Dataset entries
● ● ● ● ● ● ●

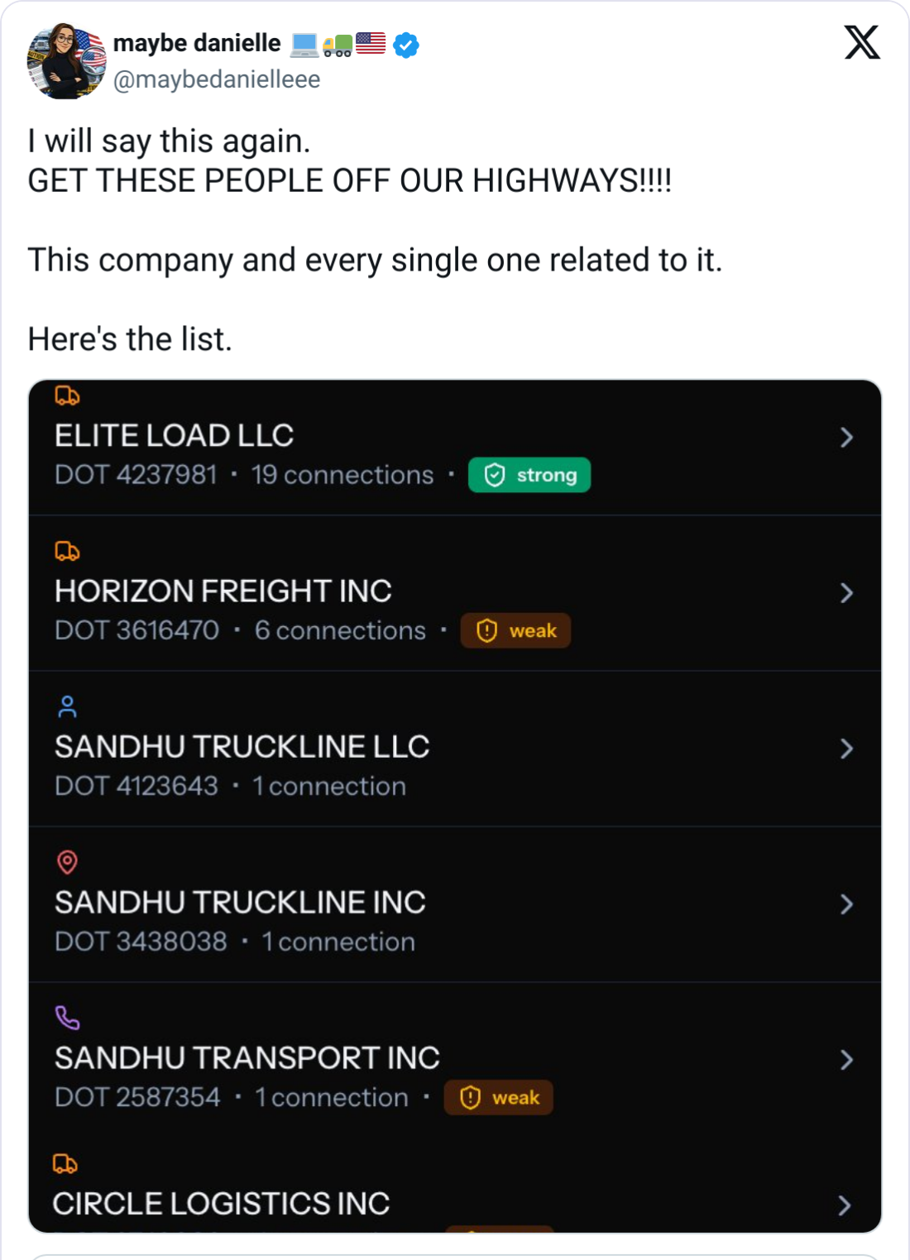Expand the ELITE LOAD LLC row chevron
The width and height of the screenshot is (910, 1260).
(846, 438)
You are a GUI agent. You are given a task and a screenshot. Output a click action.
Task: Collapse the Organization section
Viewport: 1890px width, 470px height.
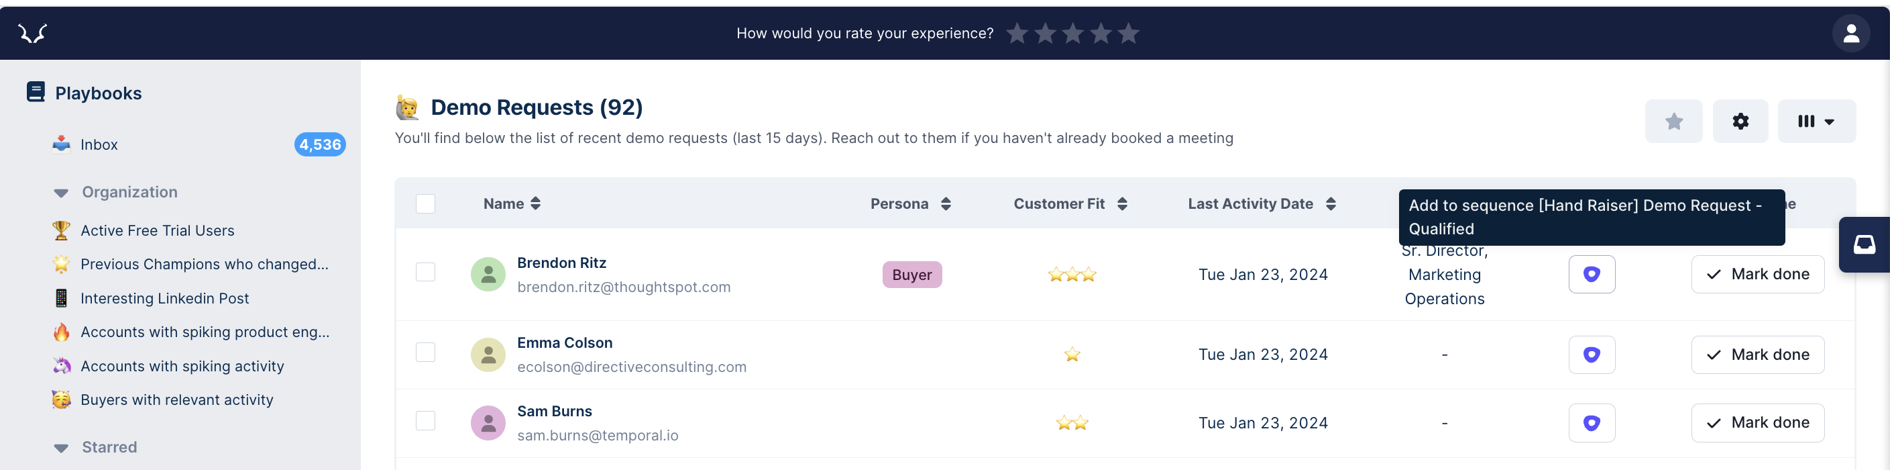62,193
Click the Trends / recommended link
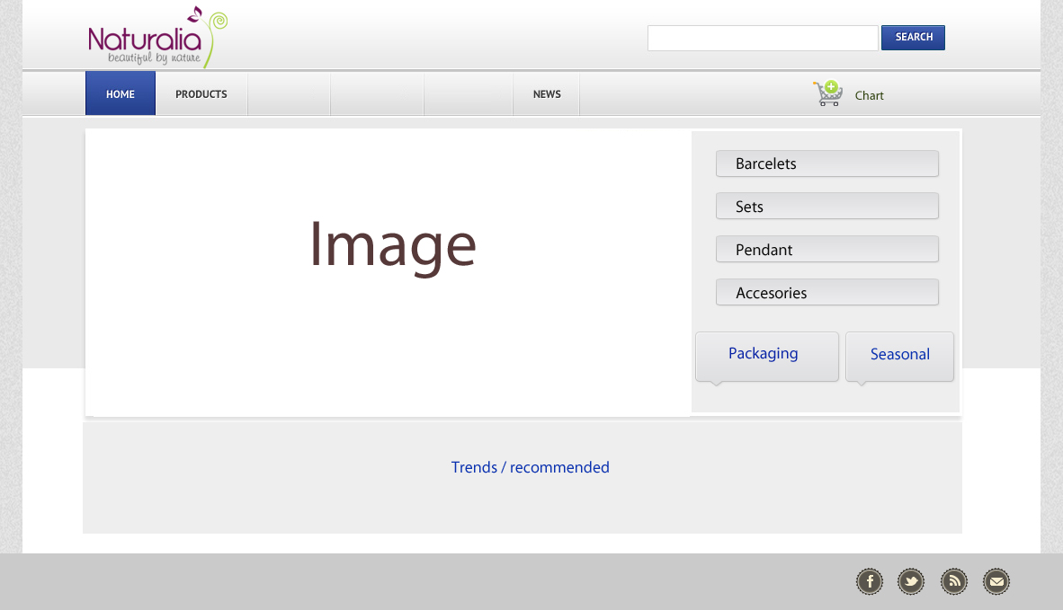 tap(531, 467)
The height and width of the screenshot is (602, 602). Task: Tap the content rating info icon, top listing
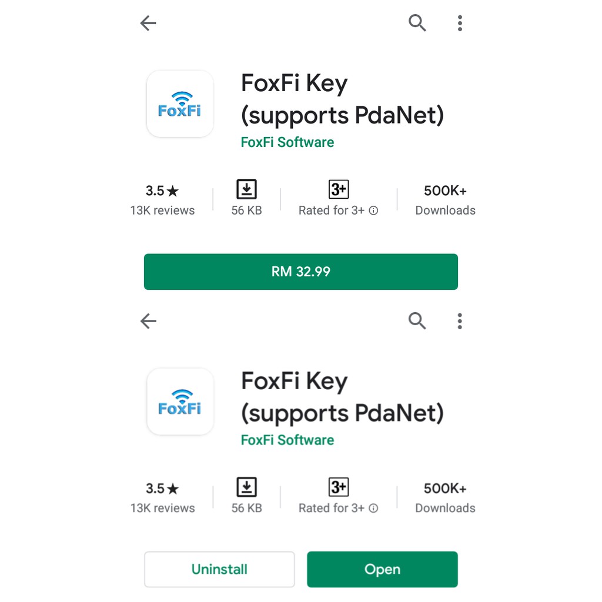[x=373, y=210]
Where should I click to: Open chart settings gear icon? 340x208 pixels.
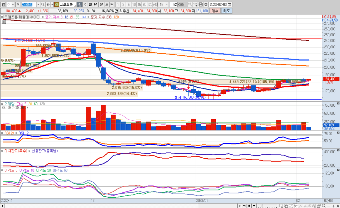pyautogui.click(x=206, y=4)
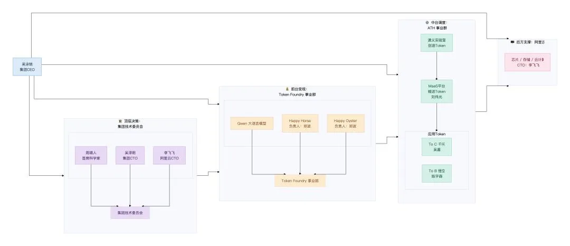The width and height of the screenshot is (570, 246).
Task: Click the 李飞飞 阿里云CTO purple box
Action: [169, 156]
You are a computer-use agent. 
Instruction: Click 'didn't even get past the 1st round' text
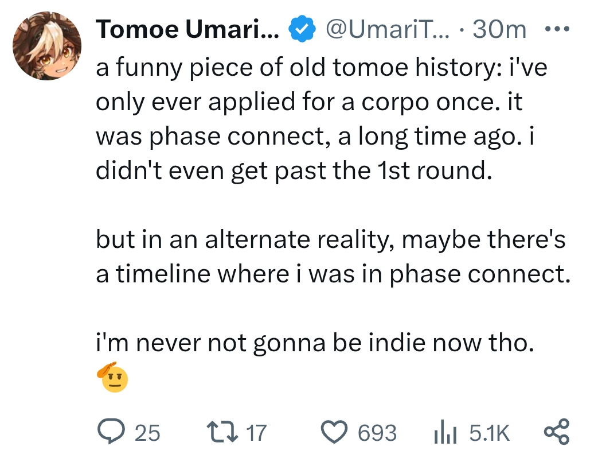tap(294, 170)
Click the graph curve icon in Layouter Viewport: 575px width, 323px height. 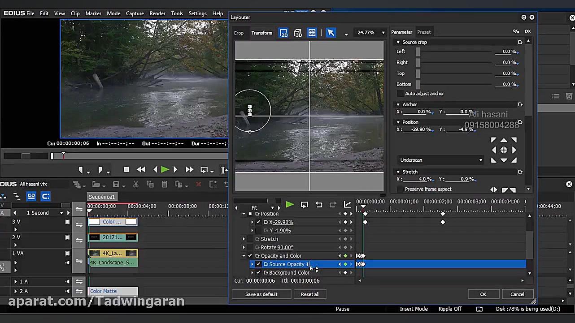tap(347, 205)
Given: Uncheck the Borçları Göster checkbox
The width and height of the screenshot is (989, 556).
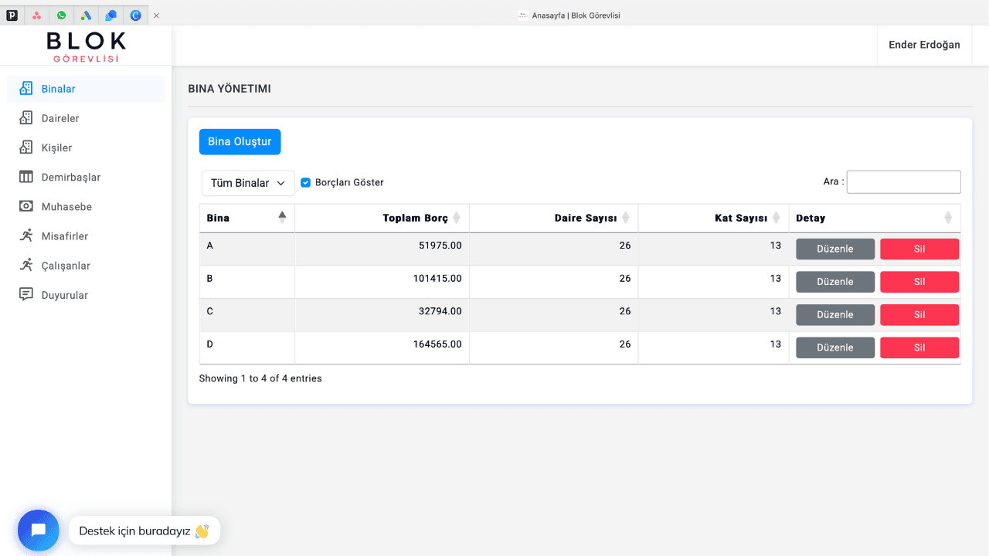Looking at the screenshot, I should [305, 182].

● ● ● ● ● ● ●

_Aim of the exercise:_
If the word "agent" is on a line above, return that line.

_Output of the task:_
You are a GUI agent. You are given a task and a screenshot. Output a click action.
You are a computer-use agent. 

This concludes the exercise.